The most popular solution out there is Kubernetes. Heck, it’s so popular that most of the major Public Cloud providers offer some sort of managed service for spinning up and maintaining Kubernetes clusters. And while Kubernetes appears to be the container orchestration tool of choice for many organizations, it’s not the only one out there, as I discussed in my intro to Kubernetes post.
HashiCorp Nomad is one such product. If you asked me six months ago to even consider looking at Nomad, I would’ve told you, “Meh. Why bother? The world has chosen Kubernetes.” Nomad felt like the container orchestration Betamax to Kubernetes’ VHS. But recent circumstances have compelled me to dig a little deeper into Nomad, and what I’ve discovered is that Nomad is a fascinating product that definitely warrants attention.
My goal with this post is to share my learnings with you about Nomad, to give you a high-level overview of the product and its capabilities. Coming from a Kubernetes world, I’ve been trying to grasp Nomad in the best way I can – by drawing parallels between Kubernetes and Nomad. And while the two products are not straight 1:1 equivalents, it has helped me to wrap my head around how Nomad works.
I’m not here to convince you to ditch Kubernetes for Nomad. Instead, I hope to share what I’ve learned with you so that you’re at least aware of the fact that yes, there’s more to container orchestration than Kubernetes, and it’s an alternative worth understanding.
Let’s get started!
High-Level Architecture: One Binary to Rule Them All
Nomad architecture is pretty freaking elegant. The coolest thing about it is that all you need to get started is a single binary.
The same binary that is used to set up a Nomad cluster can also be used to run Nomad locally on your machine. Let that sink in. 🤯
But wait…there’s more!
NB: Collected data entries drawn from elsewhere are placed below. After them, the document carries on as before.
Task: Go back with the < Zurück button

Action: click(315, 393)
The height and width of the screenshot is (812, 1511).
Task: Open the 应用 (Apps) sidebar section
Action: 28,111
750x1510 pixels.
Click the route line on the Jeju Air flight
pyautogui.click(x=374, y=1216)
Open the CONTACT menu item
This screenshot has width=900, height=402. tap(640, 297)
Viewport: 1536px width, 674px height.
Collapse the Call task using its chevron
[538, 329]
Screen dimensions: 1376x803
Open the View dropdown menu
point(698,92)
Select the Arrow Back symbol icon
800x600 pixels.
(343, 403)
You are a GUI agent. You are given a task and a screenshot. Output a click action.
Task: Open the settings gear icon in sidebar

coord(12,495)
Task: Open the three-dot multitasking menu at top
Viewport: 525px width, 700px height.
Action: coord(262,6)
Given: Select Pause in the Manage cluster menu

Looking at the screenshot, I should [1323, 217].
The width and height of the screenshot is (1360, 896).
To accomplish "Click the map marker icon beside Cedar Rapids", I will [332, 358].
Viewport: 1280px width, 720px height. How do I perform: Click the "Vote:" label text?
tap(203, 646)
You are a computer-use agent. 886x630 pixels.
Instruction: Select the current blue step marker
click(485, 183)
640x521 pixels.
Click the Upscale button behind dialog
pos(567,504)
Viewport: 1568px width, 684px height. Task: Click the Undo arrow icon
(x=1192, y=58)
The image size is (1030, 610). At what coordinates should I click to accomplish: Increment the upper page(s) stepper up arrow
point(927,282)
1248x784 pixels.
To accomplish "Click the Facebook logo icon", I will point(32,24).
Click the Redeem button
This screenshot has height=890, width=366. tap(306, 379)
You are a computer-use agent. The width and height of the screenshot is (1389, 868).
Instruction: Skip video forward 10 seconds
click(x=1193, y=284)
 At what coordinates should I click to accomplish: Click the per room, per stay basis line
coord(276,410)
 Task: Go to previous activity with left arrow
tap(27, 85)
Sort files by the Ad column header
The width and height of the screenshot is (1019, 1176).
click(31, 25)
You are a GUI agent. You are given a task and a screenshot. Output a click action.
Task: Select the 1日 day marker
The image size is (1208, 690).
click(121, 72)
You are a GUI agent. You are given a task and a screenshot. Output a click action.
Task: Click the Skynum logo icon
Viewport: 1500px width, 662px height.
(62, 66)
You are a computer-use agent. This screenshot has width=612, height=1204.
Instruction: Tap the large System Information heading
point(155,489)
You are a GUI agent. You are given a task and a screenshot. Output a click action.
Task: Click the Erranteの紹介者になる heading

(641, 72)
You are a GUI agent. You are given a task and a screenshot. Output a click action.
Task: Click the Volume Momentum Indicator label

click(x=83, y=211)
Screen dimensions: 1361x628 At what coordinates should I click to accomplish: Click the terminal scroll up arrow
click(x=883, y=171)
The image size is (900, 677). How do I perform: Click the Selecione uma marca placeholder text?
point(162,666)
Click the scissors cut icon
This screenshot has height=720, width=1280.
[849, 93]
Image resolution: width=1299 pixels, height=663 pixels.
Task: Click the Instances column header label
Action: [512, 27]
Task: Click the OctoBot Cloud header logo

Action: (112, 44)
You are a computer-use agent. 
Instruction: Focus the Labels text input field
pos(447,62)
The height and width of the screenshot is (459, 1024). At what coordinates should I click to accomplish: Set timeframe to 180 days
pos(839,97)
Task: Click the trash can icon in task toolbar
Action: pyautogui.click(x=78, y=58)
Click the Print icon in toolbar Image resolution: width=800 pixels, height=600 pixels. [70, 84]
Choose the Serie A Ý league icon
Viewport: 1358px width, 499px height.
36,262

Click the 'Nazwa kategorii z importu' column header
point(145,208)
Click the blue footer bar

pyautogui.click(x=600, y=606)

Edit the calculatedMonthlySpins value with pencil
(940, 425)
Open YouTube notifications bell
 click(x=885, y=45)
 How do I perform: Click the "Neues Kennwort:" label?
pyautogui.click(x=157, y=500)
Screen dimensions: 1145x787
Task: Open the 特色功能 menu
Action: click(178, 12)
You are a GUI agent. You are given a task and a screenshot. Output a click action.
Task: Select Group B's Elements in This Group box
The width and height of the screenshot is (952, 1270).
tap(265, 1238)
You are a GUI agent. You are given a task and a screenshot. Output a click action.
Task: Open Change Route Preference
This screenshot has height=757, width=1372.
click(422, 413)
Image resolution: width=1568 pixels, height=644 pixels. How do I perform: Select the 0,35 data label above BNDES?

The binary also includes the following:
- Nomad CLI
- Nomad management console
Local Dev
When you’re running the Nomad binary locally on your machine, you can start up Nomad by running this command in your terminal:
nomad agent -dev
And once it’s up and running, you can hit up the management console by running this command in a separate terminal window:
nomad ui
Which gives opens up a lovely management console running on localhost (http://127.0.0.1:4646
):
Go on…try it…you know you want to! You can download the binary here.
That’s waaaay less painful than trying to run Kubernetes locally. To do that, you can use MiniKube, microk8s, or kind. I tried MiniKube once, and never got it working after messing around with it for a couple of hours. After that, I just spun up a cluster in Google cloud whenever I needed one. Maybe you’ve had better luck than me!
Beyond Local Dev
Unlike Kubernetes, Nomad doesn’t have a Cloud-managed offering. While HashiCorp does have a Cloud-managed offering called HashiCorp Cloud Platform (HCP), it’s currently only available for Consul, Vault, and Terraform. Kubernetes definitely has the edge on that one, with all major Cloud providers offering some sort of managed Kubernetes solution.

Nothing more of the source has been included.